またも、昔話ですが”ずしん”と心に響くものがありました。
平安末期、京に遠藤盛遠という、気性の荒々しい武士がおった。
ある日のこと、町に出た盛遠は、前を通り過ぎる一人の女性を見るなり、その美しさにすっかり心奪われてしもうたそうな。
ところがその人は、盛遠とはいとこにあたる「袈裟」という女性、しかもいまはすでに、「渡辺渡」という若武者の妻となっておるという。
盛遠はその日から、寝ても覚めても、袈裟のことばかり考えるようになってしもうたそうな。
そうして悩みに悩んだ末、盛遠は袈裟の母、衣川を訪ね、
「袈裟を妻にほしい」
ときりだした。
驚いたのは衣川じゃった。すでに娘は人妻の身、きっぱり断ると、盛遠は太刀を抜いて一目だけでもあわせろとしつこくせまってくる。
仕方なく承知し、盛遠を帰らせた衣川は、さっそく袈裟に事情を話した。
そうして 「あの男は、いずれ私を殺すに相違ない、どうせなら可愛いお前の手にかかって死にたい、どうかひと思いに私を殺しておくれ」と、短剣を差し出し、泣きながら訴えたそうな。 思い余った袈裟は、死ぬ気になって一度だけ盛遠に会うことにした。
ところがいざ会ってみると、盛遠はどうしても袈裟を返そうとはせん。それどころか、またも太刀をひきぬいて、袈裟をおどす始末じゃった。
袈裟は途方に暮れてしもうたが、やがて何やら思い切ったように顔をあげると、
「私を妻にしたければ、夫を殺して下さい。

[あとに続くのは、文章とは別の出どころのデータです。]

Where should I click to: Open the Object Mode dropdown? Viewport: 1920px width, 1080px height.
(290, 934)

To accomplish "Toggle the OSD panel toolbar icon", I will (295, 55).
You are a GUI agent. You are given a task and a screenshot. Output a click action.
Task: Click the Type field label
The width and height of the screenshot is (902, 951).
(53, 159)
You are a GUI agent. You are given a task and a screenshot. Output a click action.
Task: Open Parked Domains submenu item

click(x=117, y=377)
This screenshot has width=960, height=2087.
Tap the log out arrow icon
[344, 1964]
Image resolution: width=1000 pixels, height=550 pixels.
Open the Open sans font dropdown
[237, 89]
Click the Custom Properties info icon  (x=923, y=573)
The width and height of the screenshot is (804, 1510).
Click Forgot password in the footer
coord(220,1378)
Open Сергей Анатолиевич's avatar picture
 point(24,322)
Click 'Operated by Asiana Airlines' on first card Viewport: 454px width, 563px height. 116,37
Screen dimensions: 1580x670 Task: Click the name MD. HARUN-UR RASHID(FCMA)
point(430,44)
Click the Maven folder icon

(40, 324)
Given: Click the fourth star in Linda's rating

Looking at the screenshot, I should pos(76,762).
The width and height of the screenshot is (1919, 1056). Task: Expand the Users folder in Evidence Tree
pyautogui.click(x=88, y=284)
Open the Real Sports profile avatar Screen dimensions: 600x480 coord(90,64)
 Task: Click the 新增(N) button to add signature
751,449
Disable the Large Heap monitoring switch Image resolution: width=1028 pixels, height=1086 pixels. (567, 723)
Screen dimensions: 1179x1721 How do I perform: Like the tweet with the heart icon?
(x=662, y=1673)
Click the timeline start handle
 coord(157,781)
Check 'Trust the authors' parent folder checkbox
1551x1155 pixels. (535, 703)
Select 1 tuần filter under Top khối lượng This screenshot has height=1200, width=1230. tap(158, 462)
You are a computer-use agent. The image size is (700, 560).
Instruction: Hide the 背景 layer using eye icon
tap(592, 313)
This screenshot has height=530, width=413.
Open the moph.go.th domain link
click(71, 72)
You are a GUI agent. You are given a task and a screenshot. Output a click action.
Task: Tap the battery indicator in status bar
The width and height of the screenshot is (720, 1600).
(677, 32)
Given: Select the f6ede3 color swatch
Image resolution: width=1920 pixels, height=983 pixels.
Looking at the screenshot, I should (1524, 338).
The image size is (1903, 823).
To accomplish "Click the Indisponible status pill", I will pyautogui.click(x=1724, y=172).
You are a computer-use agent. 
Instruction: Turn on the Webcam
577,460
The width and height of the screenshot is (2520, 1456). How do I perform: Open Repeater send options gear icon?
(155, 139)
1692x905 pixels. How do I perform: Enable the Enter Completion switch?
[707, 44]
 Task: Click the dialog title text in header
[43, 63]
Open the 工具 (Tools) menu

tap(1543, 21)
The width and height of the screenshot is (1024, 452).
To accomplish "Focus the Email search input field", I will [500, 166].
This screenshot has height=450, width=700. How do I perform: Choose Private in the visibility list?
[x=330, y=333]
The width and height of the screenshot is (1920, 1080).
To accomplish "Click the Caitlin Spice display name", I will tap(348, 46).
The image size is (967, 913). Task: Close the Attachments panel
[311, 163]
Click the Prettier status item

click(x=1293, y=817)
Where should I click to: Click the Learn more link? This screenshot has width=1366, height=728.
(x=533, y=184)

今夜夫に酒をのませ髪を洗わせて寝かせますゆえ、濡れた髪を探って首を討って下さいませ」
と言うたそうな。
これを聞いた盛遠は、とび上がって喜んだ。
夜になるのを待って袈裟の屋敷に忍び込むと、濡れた髪を探って首を討ち落とし、着物にくるんで家に持ち帰った。
ところが、帰って首を見るなり、盛遠は驚きの声をあげ、その場にうち伏した。
なんということか、盛遠の討った首は「渡」のものでなく、あの優しい袈裟の首だったんじゃ。
自らを犠牲にしてまで夫への貞節を貫いた袈裟の心に、さすがの盛遠も深くこころを打たれた。
そうして再び渡辺の屋敷を訪れると、一部始終を物語り、静かに自分の首をさし出したという。
これを聞いた渡は、大そう驚き、色を失って怒ったものの、
「今さらそなたを切ったところで何になろう、それより今となっては、そなたも私も、亡き袈裟の霊を慰めるのが、一番の供養ではないか」
と言うてな、静かに自分の髪を下ろしたそうな。
続いて盛遠も出家し、名も”文覚”(もんかく)と改めて、ひたすら袈裟の供養に明け暮れたと言う。
今、京都の恋塚寺には、「袈裟御前」・「渡辺渡」の像と共に文覚上人の像も安置されている。